- _Available data_

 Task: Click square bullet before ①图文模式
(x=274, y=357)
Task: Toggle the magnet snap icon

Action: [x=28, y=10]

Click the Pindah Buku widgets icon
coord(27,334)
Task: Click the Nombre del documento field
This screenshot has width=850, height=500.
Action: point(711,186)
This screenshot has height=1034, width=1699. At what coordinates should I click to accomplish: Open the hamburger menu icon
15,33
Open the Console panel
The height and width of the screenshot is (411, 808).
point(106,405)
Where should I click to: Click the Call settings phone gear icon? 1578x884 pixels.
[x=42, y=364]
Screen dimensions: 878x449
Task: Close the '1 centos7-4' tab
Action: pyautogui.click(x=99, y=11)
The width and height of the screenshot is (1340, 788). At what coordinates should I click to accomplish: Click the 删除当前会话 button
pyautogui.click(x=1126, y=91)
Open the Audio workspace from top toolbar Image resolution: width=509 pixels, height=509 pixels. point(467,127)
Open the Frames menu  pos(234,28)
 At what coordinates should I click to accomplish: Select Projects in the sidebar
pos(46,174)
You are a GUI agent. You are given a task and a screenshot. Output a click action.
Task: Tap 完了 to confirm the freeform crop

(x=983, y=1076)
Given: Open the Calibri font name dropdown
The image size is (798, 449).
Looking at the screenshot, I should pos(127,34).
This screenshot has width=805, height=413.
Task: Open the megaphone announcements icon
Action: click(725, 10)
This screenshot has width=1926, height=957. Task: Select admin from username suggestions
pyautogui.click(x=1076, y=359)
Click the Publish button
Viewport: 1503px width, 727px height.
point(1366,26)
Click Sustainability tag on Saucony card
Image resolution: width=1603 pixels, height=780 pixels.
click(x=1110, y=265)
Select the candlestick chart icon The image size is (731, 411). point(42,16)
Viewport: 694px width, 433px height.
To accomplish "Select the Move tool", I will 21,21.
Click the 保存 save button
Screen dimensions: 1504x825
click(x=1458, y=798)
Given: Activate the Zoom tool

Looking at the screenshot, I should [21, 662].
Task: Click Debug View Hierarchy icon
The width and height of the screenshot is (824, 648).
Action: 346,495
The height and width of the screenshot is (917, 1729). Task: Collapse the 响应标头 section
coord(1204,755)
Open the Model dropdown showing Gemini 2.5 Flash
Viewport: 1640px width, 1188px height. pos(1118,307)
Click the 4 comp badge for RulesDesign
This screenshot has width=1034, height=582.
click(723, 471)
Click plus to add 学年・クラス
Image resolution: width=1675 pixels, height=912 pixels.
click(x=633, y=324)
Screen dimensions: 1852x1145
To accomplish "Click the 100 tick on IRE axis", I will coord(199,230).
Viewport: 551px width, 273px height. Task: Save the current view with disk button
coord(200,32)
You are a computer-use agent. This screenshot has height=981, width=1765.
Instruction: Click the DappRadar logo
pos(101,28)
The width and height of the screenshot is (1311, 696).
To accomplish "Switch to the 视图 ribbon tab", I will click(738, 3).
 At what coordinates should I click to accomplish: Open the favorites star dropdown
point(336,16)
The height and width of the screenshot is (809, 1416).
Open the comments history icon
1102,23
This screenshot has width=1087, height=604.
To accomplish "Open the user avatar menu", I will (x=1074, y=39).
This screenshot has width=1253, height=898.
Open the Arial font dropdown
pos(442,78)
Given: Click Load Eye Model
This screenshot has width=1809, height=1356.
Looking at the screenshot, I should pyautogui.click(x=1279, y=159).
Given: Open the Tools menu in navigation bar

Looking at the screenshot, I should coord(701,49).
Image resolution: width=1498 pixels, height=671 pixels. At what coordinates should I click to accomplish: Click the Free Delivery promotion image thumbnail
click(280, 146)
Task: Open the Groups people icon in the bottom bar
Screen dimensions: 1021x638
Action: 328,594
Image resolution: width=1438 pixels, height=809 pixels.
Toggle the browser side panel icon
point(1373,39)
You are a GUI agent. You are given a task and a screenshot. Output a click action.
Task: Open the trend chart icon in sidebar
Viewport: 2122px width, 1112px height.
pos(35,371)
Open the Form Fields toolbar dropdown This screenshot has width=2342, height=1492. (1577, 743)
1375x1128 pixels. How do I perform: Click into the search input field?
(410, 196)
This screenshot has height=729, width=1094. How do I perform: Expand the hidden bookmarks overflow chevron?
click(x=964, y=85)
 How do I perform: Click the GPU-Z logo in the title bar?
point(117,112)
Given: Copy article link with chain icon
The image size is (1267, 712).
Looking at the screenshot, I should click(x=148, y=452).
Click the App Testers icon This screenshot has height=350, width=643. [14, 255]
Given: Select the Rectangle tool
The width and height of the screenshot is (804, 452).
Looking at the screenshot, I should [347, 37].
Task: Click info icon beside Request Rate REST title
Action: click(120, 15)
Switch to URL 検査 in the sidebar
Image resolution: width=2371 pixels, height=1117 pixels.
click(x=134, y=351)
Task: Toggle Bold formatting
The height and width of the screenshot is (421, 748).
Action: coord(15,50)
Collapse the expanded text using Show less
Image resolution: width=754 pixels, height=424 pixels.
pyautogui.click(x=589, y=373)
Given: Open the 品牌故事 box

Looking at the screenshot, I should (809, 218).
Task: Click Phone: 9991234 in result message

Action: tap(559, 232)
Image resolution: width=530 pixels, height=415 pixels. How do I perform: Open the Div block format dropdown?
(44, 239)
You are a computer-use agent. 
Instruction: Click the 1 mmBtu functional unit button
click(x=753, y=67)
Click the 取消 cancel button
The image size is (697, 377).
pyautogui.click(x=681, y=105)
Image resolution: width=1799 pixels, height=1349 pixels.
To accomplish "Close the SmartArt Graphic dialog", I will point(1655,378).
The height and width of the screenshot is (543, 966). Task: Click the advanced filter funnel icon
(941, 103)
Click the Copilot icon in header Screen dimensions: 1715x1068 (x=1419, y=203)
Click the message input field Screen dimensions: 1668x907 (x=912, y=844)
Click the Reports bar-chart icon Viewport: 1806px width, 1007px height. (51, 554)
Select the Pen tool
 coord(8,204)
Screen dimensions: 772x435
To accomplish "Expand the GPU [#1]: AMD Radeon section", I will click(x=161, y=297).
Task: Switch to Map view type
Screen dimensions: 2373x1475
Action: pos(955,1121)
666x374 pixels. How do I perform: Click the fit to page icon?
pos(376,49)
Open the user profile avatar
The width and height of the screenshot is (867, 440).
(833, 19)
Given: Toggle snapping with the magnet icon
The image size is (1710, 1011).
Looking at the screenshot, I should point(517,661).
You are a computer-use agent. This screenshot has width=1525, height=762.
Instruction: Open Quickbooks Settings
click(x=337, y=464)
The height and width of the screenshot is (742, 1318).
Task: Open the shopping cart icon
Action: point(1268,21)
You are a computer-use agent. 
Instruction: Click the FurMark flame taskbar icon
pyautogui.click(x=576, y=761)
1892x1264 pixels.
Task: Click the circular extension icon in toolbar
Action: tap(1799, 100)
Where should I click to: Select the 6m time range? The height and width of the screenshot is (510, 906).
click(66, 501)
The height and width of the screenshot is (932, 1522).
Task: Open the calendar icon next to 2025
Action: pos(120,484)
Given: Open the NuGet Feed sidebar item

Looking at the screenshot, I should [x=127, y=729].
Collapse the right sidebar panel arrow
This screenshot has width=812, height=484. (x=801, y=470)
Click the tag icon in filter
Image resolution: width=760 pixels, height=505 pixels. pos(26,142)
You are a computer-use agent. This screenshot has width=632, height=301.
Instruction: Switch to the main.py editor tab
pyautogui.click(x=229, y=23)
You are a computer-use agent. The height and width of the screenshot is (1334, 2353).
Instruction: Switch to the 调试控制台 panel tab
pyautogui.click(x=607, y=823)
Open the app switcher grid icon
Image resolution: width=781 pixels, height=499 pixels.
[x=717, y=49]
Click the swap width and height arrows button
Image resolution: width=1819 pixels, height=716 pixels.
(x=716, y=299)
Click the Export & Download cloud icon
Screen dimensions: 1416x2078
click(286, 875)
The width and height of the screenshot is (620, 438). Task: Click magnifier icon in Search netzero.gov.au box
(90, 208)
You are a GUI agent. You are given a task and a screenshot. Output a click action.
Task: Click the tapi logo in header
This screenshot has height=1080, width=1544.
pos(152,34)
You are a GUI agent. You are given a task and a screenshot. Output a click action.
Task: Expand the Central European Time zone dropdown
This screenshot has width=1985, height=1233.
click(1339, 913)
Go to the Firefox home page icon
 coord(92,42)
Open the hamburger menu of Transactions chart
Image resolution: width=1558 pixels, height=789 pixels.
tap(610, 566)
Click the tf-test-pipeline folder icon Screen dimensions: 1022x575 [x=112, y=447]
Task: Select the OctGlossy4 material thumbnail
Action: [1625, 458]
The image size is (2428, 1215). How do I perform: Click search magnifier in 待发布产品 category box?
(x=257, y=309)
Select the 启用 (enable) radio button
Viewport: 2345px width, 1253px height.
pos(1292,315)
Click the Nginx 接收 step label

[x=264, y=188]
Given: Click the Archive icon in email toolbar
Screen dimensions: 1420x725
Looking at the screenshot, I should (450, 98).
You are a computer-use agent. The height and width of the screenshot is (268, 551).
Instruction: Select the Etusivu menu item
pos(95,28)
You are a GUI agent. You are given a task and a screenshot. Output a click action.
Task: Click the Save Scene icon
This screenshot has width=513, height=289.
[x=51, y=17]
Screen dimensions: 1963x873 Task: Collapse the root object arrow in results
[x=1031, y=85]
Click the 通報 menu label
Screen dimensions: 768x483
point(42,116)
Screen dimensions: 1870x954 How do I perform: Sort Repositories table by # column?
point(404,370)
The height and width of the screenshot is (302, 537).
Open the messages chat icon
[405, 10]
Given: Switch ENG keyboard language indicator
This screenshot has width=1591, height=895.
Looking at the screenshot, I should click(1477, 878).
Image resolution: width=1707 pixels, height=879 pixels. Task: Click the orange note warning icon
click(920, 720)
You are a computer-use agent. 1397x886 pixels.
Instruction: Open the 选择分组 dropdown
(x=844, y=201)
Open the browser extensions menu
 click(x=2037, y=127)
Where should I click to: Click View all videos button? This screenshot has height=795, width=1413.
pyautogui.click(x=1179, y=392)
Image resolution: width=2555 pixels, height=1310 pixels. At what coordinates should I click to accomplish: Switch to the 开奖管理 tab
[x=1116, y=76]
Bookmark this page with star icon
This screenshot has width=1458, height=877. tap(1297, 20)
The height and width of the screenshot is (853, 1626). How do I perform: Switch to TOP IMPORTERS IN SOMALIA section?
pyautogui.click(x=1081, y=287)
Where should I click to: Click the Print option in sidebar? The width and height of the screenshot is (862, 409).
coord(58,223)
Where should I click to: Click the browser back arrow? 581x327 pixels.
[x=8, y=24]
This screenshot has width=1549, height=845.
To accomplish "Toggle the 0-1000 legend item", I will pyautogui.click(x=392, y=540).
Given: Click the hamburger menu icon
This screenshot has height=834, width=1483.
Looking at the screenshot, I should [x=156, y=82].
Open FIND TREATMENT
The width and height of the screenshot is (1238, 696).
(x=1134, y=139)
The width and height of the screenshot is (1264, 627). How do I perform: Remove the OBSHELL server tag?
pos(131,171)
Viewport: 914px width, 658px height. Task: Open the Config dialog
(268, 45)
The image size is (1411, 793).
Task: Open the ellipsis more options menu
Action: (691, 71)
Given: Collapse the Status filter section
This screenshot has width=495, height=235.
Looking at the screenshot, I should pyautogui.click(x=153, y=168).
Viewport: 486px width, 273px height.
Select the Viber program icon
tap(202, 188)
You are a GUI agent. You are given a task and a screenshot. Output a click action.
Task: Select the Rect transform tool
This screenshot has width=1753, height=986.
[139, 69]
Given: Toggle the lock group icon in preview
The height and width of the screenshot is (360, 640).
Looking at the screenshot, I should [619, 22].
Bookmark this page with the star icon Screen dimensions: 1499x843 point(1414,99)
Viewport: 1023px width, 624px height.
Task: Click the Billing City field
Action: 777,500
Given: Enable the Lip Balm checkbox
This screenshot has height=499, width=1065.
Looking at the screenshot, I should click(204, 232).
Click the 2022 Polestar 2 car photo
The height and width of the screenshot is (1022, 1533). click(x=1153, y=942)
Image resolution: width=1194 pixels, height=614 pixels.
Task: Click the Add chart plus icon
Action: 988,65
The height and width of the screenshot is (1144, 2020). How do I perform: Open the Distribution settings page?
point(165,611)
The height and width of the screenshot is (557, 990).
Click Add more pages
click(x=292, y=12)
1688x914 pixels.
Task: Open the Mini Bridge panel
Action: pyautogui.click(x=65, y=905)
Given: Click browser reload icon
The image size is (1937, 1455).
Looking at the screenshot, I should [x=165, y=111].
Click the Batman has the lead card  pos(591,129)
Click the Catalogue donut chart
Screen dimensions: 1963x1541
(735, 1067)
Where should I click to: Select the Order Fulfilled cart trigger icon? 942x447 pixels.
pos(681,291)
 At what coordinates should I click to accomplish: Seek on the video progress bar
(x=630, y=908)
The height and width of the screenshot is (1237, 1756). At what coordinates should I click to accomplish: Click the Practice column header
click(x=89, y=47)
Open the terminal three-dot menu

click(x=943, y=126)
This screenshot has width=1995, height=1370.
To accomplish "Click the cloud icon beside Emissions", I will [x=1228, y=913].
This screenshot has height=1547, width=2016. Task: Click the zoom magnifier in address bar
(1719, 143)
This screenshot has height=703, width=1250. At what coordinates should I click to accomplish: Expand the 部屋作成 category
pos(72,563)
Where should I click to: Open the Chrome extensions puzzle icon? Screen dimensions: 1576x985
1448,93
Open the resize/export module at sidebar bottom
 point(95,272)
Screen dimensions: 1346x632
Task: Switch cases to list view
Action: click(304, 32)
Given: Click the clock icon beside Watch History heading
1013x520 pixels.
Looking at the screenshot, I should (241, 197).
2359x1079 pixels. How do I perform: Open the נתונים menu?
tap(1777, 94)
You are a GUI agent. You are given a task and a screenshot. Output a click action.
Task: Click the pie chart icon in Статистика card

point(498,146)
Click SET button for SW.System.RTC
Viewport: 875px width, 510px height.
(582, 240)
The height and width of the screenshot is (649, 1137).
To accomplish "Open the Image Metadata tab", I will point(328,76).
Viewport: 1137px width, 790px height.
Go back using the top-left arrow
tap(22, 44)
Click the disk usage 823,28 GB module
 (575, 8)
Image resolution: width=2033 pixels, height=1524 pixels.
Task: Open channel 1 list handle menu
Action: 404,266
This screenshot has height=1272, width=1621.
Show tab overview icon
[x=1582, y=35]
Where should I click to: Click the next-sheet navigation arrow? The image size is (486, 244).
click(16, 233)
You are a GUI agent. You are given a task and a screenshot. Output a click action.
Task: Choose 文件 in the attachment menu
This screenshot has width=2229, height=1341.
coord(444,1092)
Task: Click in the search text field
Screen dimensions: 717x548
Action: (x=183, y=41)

- _Assignment_
Using the data above, extract exactly the lines from the one that holds "has height=981, width=1765." to the one that holds "This screenshot has width=1087, height=604.", both ends included, and no others.

- _Output of the exercise_
You are a computer-use agent. This screenshot has height=981, width=1765.
Instruction: Click the DappRadar logo
pos(101,28)
The width and height of the screenshot is (1311, 696).
To accomplish "Switch to the 视图 ribbon tab", I will click(738, 3).
 At what coordinates should I click to accomplish: Open the favorites star dropdown
point(336,16)
The height and width of the screenshot is (809, 1416).
Open the comments history icon
1102,23
This screenshot has width=1087, height=604.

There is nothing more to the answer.